Une semaine… #62

  • C’est officiel, je fais désormais une taille de fringues qui n’intéresse plus certaines marques. Mon ego en prend un coup.
  • Un détour chez Maison Aleph pour goûter leur glace rose/yaourt de brebis et fraise/fleur d’oranger. J’ai cru défaillir de bonheur.
  • J’ai acheté un bouquin musical sur Verdi au Paprika. Du coup, j’ai la marche triomphale d’Aïda dans la tête en permanence.
  • Avec ce début d’été, difficile de recycler mon pain sec en soupe. Du coup, on tente la panzanella. C’est pas mal même si je préfère préparer du gaspacho. La prochaine fois, je mettrai moins de vinaigre !
  • Ne me demandez pas comment elle a fait, mais la Crevette a fait s’écrouler la tablette au-dessus des toilettes, celle qui servait de bibliothèque annexe annexe (c’était une petite bibliothèque).

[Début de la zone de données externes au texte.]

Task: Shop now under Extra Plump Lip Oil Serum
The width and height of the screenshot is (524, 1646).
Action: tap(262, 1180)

Plus de peur que de mal, mais un bon quart d’heure de rangement : on avait vraiment tant de bouquins que ça dans cette pièce ? (Spoiler : oui)

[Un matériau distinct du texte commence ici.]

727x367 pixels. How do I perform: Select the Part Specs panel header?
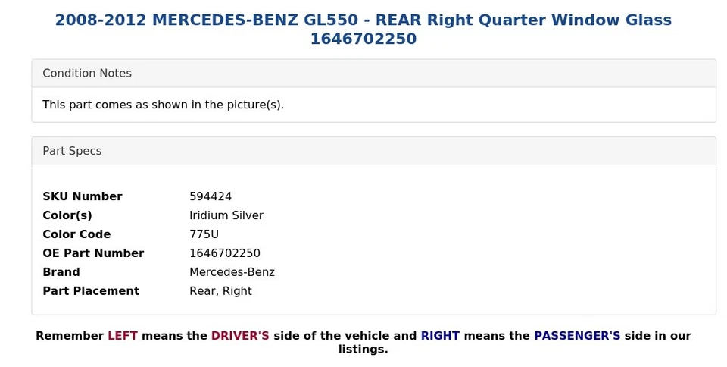tap(72, 151)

  • Mademoiselle est remontée comme une horloge : elle va à Provins ! Une journée entière à arpenter la ville et assister aux spectacles, et dont elle est rentrée ravie. Côté historicité, on va dire que c’est une introduction et qu’on rectifiera le tir lors des campements (un jour) (peut-être).
  • Monsieur et moi en profitons pour visiter l’expo Rouge, l’art au pays des soviets aux Galeries nationales du Grand Palais. C’est extrêmement intéressant, surtout la première partie, au rez-de-chaussée, consacrée à l’art total, à la remise en question des cadres établis et à l’espèce de communion entre artistes et pouvoir communiste lors des premières années du régime (ça n’a pas duré, rassurez-vous). La reconstitution du club des ouvriers et sa table d’échecs m’ont beaucoup plu.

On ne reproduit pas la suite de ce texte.